Negara agraris seperti Indonesia memiliki potensi besar untuk menjadi negara yang berdaulat pangan. Namun, hingga kini ketergantungan pada impor, ketimpangan penguasaan lahan, dan lemahnya posisi petani dalam rantai produksi masih menjadi hambatan utama.
Periode pemerintahan sejak orde baru hingga saat ini selalu mendorong ketahanan pangan sebagai program prioritas. Sebab, tanpa kemampuan untuk memproduksi pangan secara mandiri, sebuah negara akan selalu berada dalam posisi yang rentan terhadap krisis global. Di sisi lain untuk membangun sistem pangan yang kuat dan berkelanjutan, ada satu elemen mendasar yang kerap terlupakan yakni akses dan jaminan hak atas tanah.
Tanah bukan sekadar ruang fisik, tetapi merupakan sumber kehidupan bagi jutaan petani yang menggantungkan hidup dari lahan pertanian. Ketersediaan lahan yang memadai dan hak atas tanah menjadi syarat mutlak agar petani bisa berproduksi secara optimal.
Presiden Soekarno saat meresmikan gedung pertama di Fakultas Pertanian Universitas Indonesia di Bogor pada tanggal 27 April 1952, beliau melontarkan pernyataan bahwa "urusan pangan adalah hidup matinya sebuah bangsa". Ia juga menyebut bahwa masalah pangan tidak lepas dari hak atas tanah, wilayah adat, dan wilayah tangkap para produsen pangan.

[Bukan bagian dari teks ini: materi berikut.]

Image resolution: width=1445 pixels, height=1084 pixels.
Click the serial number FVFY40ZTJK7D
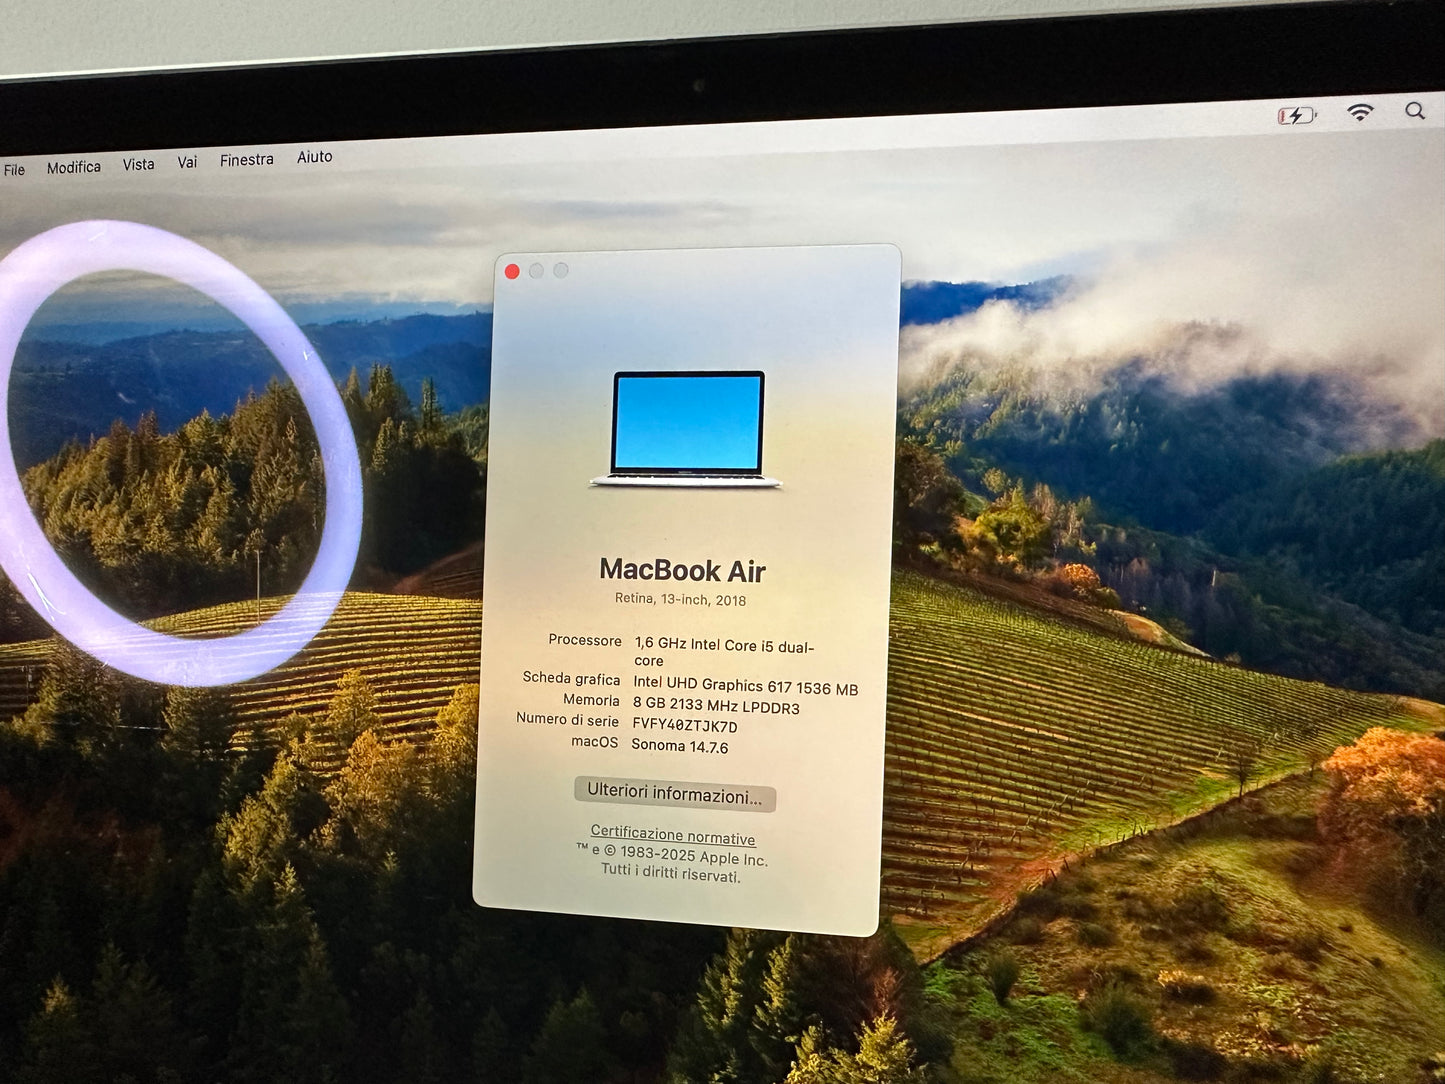pos(684,725)
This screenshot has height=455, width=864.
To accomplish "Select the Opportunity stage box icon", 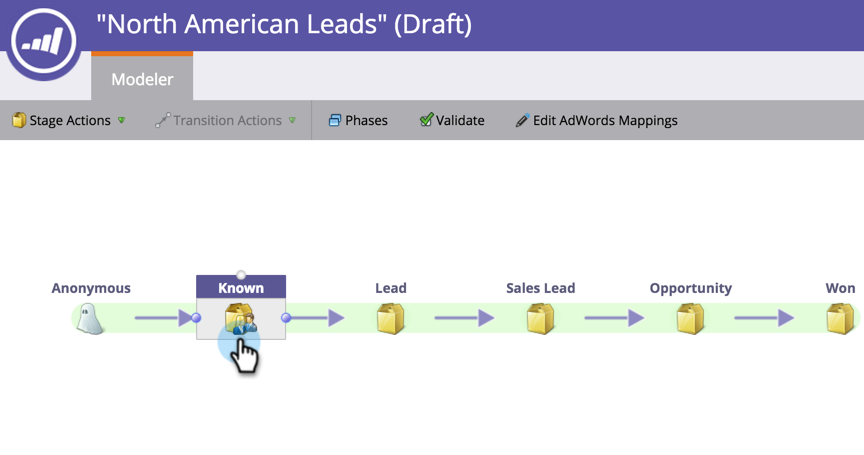I will click(x=690, y=318).
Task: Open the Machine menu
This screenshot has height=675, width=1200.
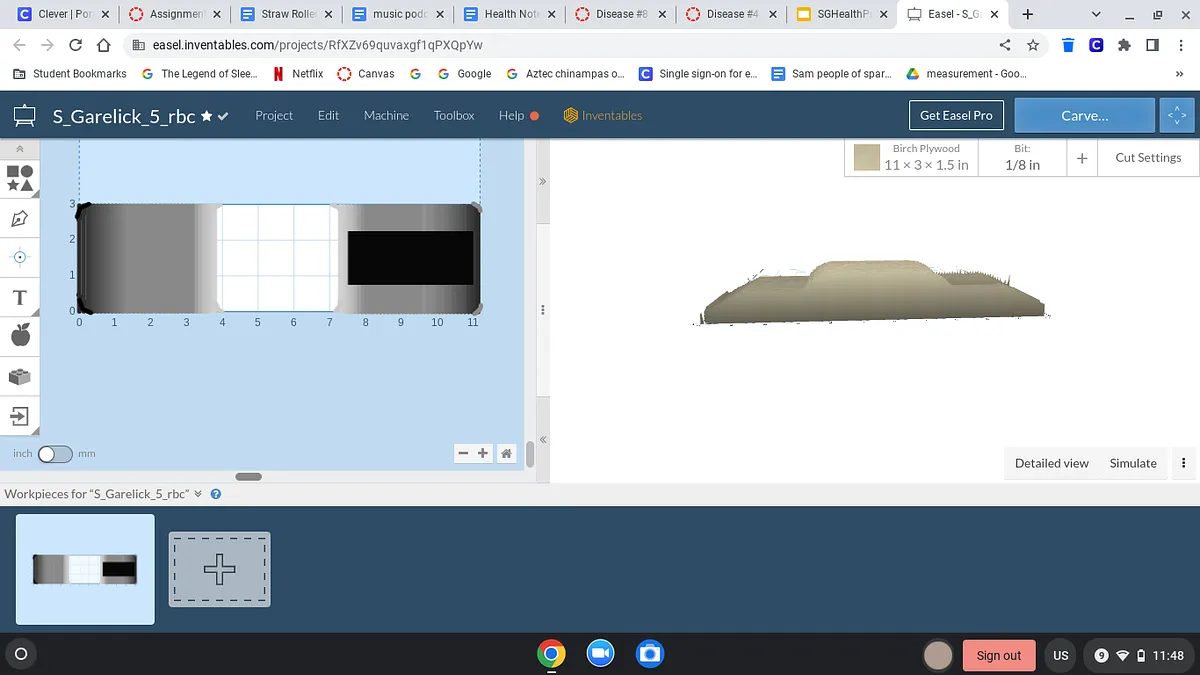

Artinya, untuk menciptakan sistem pangan yang adil dan berkelanjutan, ketahanan pangan bukan sekadar tuntutan sejarah, tetapi jaminan hak atas tanah bagi petani yang harus dipenuhi.
Konflik Agraria dan Ketimpangan Penguasaan Lahan
Konsorsium Pembaruan Agraria (KPA) mencatat bahwa 1% penduduk Indonesia menguasai lebih dari 50% tanah produktif. Sementara itu, mayoritas petani Indonesia menggarap lahan kurang dari 0,5 hektar atau bahkan tidak memiliki lahan sama sekali. Sedangkan dalam Peraturan Pemerintah pengganti Undang - Undang Pasal 8 Nomor 56, Tahun 1960 menyebutkan bahwa setiap keluarga petani memiliki tanah pertanian minimum 2 hektar, pasal ini menetapkan batas minimum pemilikan dan penguasaan tanah pertanian seluas 2 hektar.
Ketimpangan ini membuat petani tidak berdaya untuk menentukan sistem produksi pangan secara mandiri. Jika ada 1% penduduk Indonesia yang menguasai sebagaian besar tanah produktif, maka inilah yang menyebabkan lemahnya posisi petani dalam rantai produksi pangan nasional.
Selain itu, konflik agraria di Indonesia menunjukkan tren peningkatan. Sepanjang tahun 2024, catatan Konsorsium Pembaruan Agraria (KPA) menyebutkan terjadi 295 letusan konflik agraria. Konflik-konflik ini mencakup lahan seluas 1,1 juta hektar, 67.436 keluarga terdampak tersebar di 349 desa. Sektor perkebunan, terutama kelapa sawit, menjadi penyumbang terbesar dengan 111 kasus.
Sebagian besar konflik terjadi karena pengambilalihan lahan pertanian oleh perusahaan-perusahaan besar untuk perkebunan, pertambangan, dan proyek infrastruktur. Tanpa jaminan hak atas tanah, mustahil petani dapat memproduksi pangan secara berdaulat.